I definitely understand what you're saying, but it sounds more like you like Masa more than FL / Per Se, not that Masa is "better," just different in many ways.

I really like both restaurants. Maybe I'm biased (I know several people at Per Se) but I've always gotten a ridiculous number of extra courses, leaving me more than stuffed and extremely happy. That said, Masa is an incredible experience in itself, very much similar to the private dinners you could expect in Japan.
post #28 of 28
Quote:
Originally Posted by cchen
I definitely understand what you're saying, but it sounds more like you like Masa more than FL / Per Se, not that Masa is "better," just different in many ways.

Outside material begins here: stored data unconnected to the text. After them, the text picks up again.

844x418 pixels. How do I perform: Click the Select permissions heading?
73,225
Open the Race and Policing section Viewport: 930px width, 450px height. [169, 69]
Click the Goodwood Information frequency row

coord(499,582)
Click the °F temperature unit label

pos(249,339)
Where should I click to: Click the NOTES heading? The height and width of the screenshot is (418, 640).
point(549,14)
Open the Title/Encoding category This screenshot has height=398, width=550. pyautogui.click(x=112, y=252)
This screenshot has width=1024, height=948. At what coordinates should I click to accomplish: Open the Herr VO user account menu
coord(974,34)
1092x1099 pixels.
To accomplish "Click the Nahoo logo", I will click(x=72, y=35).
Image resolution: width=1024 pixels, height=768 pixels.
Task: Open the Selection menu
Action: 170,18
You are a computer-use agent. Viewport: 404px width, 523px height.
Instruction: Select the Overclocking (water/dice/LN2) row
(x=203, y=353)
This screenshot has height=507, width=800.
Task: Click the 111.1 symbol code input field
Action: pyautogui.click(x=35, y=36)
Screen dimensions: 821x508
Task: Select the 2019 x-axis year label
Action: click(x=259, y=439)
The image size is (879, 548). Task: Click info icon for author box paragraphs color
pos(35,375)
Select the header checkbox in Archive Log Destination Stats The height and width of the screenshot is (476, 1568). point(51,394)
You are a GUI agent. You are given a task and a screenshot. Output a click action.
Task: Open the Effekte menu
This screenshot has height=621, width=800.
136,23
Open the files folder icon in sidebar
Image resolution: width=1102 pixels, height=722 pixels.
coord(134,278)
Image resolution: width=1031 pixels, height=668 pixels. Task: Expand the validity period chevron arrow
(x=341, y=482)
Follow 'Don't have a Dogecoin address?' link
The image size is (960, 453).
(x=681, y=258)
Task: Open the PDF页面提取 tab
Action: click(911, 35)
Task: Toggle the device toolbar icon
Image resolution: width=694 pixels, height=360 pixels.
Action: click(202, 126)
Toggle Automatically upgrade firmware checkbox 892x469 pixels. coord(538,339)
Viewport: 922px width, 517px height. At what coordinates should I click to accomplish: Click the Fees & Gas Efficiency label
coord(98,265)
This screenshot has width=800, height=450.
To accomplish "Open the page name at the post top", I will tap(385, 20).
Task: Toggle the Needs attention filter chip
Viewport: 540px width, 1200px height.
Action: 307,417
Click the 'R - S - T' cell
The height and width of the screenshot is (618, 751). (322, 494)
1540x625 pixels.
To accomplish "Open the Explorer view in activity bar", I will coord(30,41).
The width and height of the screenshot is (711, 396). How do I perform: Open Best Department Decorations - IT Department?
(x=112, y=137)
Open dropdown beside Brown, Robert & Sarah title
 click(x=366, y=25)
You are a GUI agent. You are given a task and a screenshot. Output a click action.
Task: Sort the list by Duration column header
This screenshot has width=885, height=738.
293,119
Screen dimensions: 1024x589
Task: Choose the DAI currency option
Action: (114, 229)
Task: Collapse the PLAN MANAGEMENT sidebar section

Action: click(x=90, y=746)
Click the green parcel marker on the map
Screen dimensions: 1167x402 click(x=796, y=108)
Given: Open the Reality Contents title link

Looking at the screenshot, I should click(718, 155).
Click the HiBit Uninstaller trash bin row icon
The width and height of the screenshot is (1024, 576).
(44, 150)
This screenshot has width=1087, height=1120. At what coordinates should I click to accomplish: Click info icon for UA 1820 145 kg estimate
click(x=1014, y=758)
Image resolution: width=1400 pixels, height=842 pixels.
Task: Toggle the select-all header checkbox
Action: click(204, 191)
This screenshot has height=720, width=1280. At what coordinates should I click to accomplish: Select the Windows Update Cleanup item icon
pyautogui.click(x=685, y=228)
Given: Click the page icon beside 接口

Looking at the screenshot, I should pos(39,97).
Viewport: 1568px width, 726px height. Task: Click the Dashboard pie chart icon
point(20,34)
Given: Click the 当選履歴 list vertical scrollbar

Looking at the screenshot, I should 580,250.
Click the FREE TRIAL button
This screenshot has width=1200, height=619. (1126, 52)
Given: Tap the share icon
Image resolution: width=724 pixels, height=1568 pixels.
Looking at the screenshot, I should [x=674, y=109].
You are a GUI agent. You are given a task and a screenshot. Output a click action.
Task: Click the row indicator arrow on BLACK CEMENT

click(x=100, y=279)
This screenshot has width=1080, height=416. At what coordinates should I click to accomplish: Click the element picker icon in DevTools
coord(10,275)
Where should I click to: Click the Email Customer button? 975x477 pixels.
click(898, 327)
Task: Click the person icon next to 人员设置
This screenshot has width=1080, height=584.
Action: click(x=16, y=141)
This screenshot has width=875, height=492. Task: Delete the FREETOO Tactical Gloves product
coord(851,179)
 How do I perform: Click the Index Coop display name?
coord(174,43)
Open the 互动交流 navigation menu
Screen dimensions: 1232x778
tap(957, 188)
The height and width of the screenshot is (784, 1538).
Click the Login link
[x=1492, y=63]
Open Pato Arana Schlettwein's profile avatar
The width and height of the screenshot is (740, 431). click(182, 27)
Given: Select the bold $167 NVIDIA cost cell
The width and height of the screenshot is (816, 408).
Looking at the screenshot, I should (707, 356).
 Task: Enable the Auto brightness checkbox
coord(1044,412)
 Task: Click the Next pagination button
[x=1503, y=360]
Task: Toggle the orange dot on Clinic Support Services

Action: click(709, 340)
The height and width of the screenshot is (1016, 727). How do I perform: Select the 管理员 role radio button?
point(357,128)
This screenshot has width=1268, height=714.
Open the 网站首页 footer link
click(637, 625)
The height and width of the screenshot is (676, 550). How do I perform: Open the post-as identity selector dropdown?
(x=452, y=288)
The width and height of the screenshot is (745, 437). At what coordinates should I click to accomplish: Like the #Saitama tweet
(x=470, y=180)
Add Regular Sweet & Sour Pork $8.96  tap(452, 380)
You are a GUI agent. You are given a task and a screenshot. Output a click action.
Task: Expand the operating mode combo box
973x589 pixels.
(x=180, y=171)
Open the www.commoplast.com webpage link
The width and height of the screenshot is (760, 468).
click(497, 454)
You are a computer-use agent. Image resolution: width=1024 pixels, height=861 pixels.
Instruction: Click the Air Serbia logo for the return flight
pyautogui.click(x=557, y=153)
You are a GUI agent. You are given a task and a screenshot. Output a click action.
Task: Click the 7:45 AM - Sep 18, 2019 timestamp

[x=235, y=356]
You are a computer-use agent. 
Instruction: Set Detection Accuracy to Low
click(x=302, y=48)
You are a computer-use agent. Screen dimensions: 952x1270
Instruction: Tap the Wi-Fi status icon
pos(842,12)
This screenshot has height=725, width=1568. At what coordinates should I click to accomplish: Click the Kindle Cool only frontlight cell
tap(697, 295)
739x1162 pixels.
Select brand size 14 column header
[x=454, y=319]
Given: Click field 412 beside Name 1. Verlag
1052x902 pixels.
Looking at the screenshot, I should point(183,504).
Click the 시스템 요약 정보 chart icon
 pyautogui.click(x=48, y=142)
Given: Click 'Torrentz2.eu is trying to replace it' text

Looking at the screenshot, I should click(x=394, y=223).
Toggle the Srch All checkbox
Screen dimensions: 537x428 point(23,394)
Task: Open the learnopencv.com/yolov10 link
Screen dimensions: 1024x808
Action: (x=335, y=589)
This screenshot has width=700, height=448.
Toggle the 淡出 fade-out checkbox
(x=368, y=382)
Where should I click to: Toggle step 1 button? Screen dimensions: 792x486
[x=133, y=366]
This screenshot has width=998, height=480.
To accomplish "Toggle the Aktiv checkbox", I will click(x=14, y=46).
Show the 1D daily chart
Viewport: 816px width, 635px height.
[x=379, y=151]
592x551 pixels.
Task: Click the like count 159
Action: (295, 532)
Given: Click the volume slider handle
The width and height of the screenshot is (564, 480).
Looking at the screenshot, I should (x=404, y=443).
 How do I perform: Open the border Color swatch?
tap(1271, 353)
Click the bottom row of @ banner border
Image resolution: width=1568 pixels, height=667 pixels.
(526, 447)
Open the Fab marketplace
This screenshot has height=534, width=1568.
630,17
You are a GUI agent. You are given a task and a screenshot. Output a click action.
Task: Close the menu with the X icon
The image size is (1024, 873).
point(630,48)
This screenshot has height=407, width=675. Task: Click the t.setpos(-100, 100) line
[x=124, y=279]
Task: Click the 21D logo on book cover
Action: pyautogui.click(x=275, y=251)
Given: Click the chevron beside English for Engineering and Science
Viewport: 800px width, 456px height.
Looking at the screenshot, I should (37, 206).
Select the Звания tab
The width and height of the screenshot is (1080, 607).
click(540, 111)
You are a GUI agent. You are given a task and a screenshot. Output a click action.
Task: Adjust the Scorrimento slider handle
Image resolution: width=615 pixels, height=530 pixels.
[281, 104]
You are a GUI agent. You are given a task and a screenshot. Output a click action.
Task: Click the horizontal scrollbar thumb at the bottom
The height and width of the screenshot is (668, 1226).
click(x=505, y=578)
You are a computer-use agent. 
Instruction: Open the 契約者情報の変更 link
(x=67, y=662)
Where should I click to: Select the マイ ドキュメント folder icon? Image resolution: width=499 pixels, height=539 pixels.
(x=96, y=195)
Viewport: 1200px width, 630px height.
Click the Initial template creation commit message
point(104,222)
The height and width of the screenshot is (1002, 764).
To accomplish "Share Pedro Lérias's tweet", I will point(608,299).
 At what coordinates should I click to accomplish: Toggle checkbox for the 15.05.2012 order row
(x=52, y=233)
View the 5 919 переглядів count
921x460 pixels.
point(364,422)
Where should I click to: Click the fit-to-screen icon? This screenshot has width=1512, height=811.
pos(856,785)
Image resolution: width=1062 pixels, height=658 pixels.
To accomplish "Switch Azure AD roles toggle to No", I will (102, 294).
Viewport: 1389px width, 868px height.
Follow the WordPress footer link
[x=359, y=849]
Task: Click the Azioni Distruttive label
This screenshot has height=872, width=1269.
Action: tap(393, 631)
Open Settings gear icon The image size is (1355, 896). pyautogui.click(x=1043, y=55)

I really like both restaurants. Maybe I'm biased (I know several people at Per Se) but I've always gotten a ridiculous number of extra courses, leaving me more than stuffed and extremely happy. That said, Masa is an incredible experience in itself, very much similar to the private dinners you could expect in Japan.
Yes and no. I actually think that the food at Masa is better. I imagine that I feel that way because IMO the Keller restaurants do not hold a candle to similar style restaurants in France. I have not been to Japan, so I cannot judge Masa the same way. I would never turn down an invitation to FL, I think it is a really good restaurant. There just happen to be several that I like more. I also find the reservation policy at FL annoying enough to detract from the overall dining experience. I am not a regular and know nobody there, so YMMV. They do know us at Masa, so that may be another reason. This week I ate at l'Astrance in Paris which I found to be sublime. I would suggest it to anybody looking for a truly special meal.